Just as I wrote in my last entry, the difficulty I have in taking initiative (in combination with being incredible talented at procrastinating), leaves me in desperate need of finding ways to get myself going. Yesterday, for example, I had rolled out my mat to do a 90-minute "flow" practice, yet I found myself, or rather my-ego-self, doing the old put-it-off-two-step: Aren't you too tired today? You don't want to overdo it. You know you're hormonal, and it's already late; you could easily do it tomorrow instead... Wouldn't that be better???

I'm so sick of arguing with myself. So instead I offered a compromise: Why don't you at least TRY doing some yoga and see how it goes? Not even my stubborn ego could argue with that! So I started, and it went spendidly. For once, it felt good the entire time; I felt energized. Before I knew it, 90 minutes had passed. Perhaps someday my intellect will understand that my doing yoga is hardly a chore and that it gives more than it takes.

The fact that I managed to persuade myself so easily to do the right thing has largely in part to do with a blog I just recently started following: The Happiness Project. My sister had told me about it, and immediately I knew that this was what I needed. It gives me practical how-to tips so that I learn how to tackle my demons, thereby helping become the person I want to be.

Take this entry where the message was in fact the point of making it easy to do the right thing. By giving words to not only solutions, but rather to the small patterns that we lock ourselves in like hamster wheels, you know, things that drain of us energy without getting us anywhere, suddenly my eyes are at least a tad bit more opened. I feel as though I'm being offered keys to unlock the door to a mind shift.
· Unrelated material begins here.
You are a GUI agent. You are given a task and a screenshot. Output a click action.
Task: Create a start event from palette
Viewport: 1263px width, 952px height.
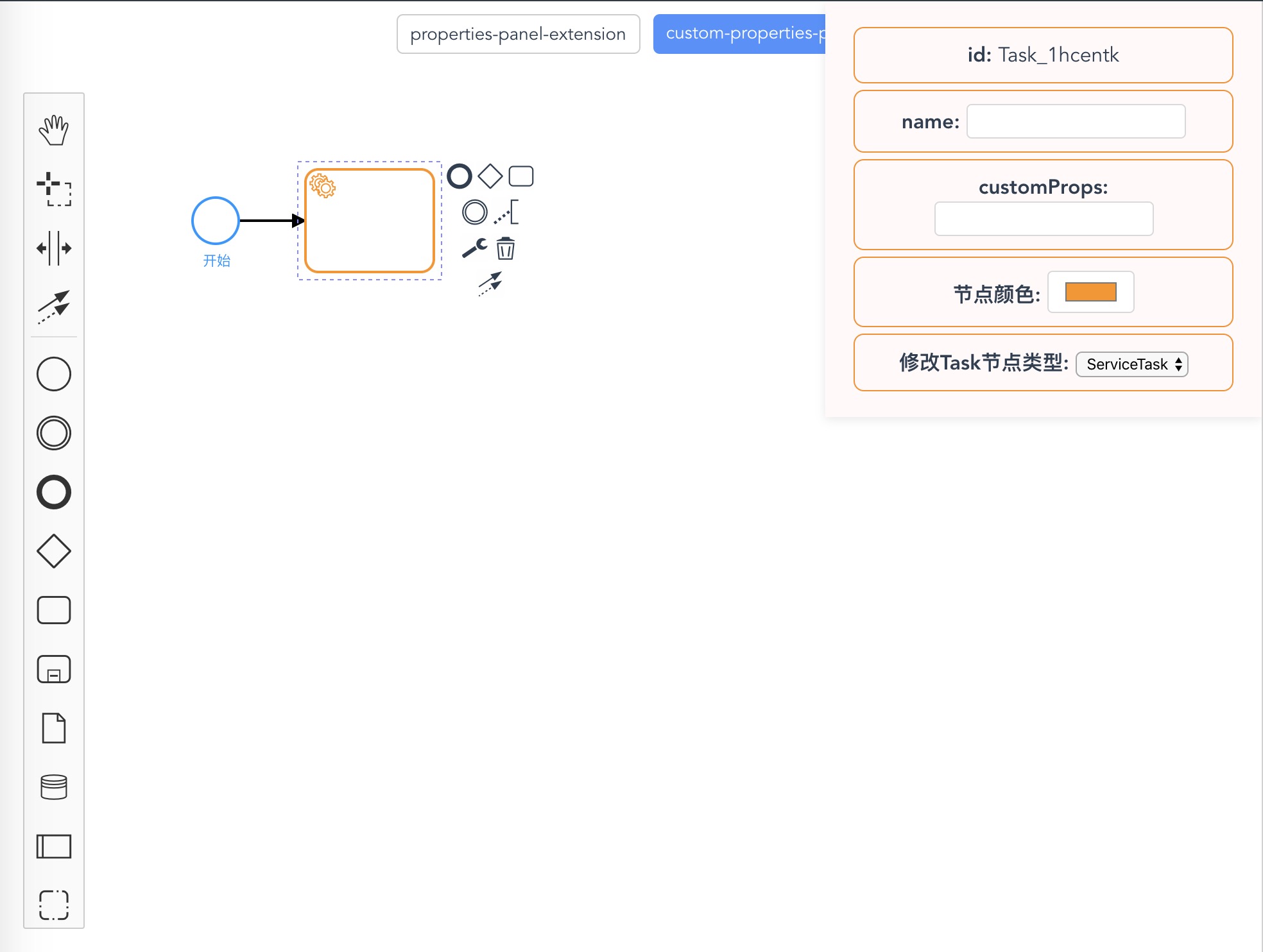(54, 374)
As I was driving through the farm landscape of Southern Sweden this week, everywhere I looked there were acres of blooming raps, blossoming fruit trees, and scores of birches with their baby, lightgreen leaves. It was breathtaking. Earlier years, the taking of my breath was more like a tightening of my chest, as I knew that this was only temporary, that winter would eventually take it all away, how could I make this moment last even longer? So basically, I tainted the experience by fretting over the inevitablility of change. This year, I saw the same spectacular beauty and thought to myself, "I'm so happy to be a part of this moment."

And that's exactly what I felt, if only for a brief few seconds: Happiness.